O-1 For Construction Consultant
- Petitioner: Mr. Joo
- Year: 2018
- Applying for: O-1 Outstanding Talent Work Visa
- Nationality: Chinese
- Position: Construction Consultant
- Industry: Construction Focused Computer Software
- Halfway through the application process, Mr. Joo’s employer passed away, his company was closed and the application plan was halted
- Mr. Joo’s new employer is a software company but Mr. Joo’s expertise is in construction
- There are ten criteria for being considered to have “outstanding talent”, Mr. Joo barely qualified for the minimum of three
- Mr. Joo’s greatest accomplishments had been done five to ten years ago
- Mr. Joo applied for immigration into the U.S. and was approved but he was never given a schedule; he’s waited five years for the USCIS to allow him entry
Mr. Joo had already accomplished a lot, but still, he wanted to do more. At the age of 51, Mr. Joo was happily married to the love of his life and was raising his now teenage daughter. He had been working as a construction consultant for 20 years now but the days were becoming increasingly dull.
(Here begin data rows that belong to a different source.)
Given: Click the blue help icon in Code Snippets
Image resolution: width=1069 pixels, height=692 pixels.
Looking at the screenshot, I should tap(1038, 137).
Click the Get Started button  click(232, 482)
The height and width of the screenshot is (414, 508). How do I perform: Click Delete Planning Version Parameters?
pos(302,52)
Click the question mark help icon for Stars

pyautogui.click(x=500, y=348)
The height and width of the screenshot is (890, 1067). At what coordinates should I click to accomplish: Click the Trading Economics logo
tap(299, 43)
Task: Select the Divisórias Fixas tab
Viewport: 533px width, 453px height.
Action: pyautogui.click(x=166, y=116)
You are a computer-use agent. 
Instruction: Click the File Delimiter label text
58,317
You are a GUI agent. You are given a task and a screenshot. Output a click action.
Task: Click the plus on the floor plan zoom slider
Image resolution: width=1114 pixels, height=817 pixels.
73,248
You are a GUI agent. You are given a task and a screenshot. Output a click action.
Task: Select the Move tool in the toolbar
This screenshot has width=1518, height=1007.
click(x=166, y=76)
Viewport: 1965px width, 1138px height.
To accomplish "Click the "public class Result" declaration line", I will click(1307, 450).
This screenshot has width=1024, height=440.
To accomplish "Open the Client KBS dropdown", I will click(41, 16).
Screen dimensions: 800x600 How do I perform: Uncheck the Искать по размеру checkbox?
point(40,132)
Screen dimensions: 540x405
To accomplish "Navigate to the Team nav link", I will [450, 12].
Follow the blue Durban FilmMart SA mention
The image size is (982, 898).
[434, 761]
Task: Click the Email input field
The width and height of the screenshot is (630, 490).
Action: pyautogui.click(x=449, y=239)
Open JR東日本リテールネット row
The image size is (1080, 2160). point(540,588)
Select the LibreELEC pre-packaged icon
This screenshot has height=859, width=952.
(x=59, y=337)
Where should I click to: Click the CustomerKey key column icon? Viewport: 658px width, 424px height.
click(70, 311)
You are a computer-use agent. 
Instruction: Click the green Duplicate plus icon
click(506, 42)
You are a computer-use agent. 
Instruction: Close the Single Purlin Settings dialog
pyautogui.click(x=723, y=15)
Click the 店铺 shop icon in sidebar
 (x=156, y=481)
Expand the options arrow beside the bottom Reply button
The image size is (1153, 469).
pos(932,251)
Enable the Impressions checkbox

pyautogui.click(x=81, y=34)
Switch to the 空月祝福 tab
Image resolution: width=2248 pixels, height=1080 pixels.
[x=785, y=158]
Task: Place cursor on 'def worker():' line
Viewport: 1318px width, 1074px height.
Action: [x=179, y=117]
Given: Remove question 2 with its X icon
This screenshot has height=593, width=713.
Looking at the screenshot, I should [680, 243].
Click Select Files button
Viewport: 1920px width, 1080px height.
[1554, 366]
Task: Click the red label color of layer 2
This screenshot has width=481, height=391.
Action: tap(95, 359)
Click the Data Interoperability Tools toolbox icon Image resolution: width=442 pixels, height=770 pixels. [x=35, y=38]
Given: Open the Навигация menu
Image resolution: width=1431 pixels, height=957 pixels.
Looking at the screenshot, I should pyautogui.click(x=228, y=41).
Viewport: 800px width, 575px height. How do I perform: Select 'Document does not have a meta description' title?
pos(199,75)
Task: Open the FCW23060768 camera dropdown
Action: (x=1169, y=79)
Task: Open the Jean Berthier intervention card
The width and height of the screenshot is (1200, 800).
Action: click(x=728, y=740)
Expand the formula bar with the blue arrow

The meetings, the projects and his every day seemed to blend into a mush of concrete and blueprints. His life had grown stagnant and he wanted a change in his life. After consulting with his family, they agreed that they wanted to move to the United States, where his daughter could study and where Mr. Joo and his wife could enjoy their golden years together. The image of his family together on the West Coast of California warmed his stagnant heart and in a flash, Mr. Joo had found a bright light of hope in his stagnant day-to-day life.
Mr. Joo was no fool; he found a multitude of immigration lawyers to discuss his plans with. Most of the other lawyers told him that it wouldn’t be possible for him to get a work visa in the U.S., emphasizing that Mr. Joo didn’t meet the requirements. That’s when Mr. Joo found Tsang and Associates. He explained to us what he wanted but he didn’t know how to get his application approved. Tsang suggested that he might qualify for the O-1 Outstanding Talent visa program. It was a long shot and Mr. Joo just barely had the qualifications, but it could work. They agreed that it was worth trying and Tsang began work on the application and pitch that would prove that Mr. Joo could be considered to have Outstanding Talent.
In October of 2017, tragedy struck Mr. Joo’s company and his application. The majority shareholder in his company passed away and his company was to be liquidated and closed indefinitely. In the current application, this company was sponsoring Mr. Joo’s visa; with it closed, he would need to find a new company that would be willing to sponsor him and worse yet, his application would be suspended for five months.
As soon as the suspension was over, we were prepared; we had a new O-1 application, with a new visa sponsor ready to go. This didn’t mean Mr. Joo was guaranteed anything here. For anyone to qualify to have Outstanding Talent, they need to meet at least three out of ten criteria; this could mean internationally recognized awards, published written material, like scholarly articles or material featured in a major trade publication. He could have been included in a panel of judges for a contest in his field, made a high salary performing his craft or have evidence of a plethora of contracts fulfilled in his career. Mr. Joo had none of the above written. So we focused on the three evidentiary criteria he did have, even though the evidence wasn’t very strong.
KEYS TO SUCCESS
Mr. Joo qualified for three out of the ten criteria, so we focused on these three and emphasized Mr. Joo’s experience, ability, and prominence in each position. We had explicitly stated and presented evidence that Mr. Joo had met the membership to community recognized institutions, authorship of professional papers, and industry expert criteria.
Fulfilling the three criteria wasn’t all he would need; we would need letters of recommendation from professionals in the field to vouch on his behalf. We were able to get a prominent architect and a university professor to affirm Mr. Joo’s importance to industry and his outstanding contributions to the field. We also instructed these two to compare Mr. Joo’s techniques with the techniques used by American companies so we could prove that Mr. Joo would be a perfect fit in the American architectural complex.
Lastly, we would need to show that Mr. Joo fulfilled critical roles in his career. To do so, we submitted a large engineering contract that Mr. Joo was responsible for when he was a senior executive at a domestic construction company. Although this was around 5 to 10 years ago, our aim was to show the scope of his abilities and that Mr. Joo was capable of handling enormously difficult workloads.
Within three days of applying, Mr. Joo was approved for the O-1 Outstanding Talent visa. While the paperwork and schedule weren’t fully delivered for another year, Mr. Joo was overcome with joy. There were many twists and turns along the way and with his last employer passing, it seemed like his move to the U.S. wasn’t meant to be. But through hard work, determination and some outstanding talent, Mr. Joo is now living and working in California with the love of his life and his teenage daughter; all thanks to Tsang and Associates.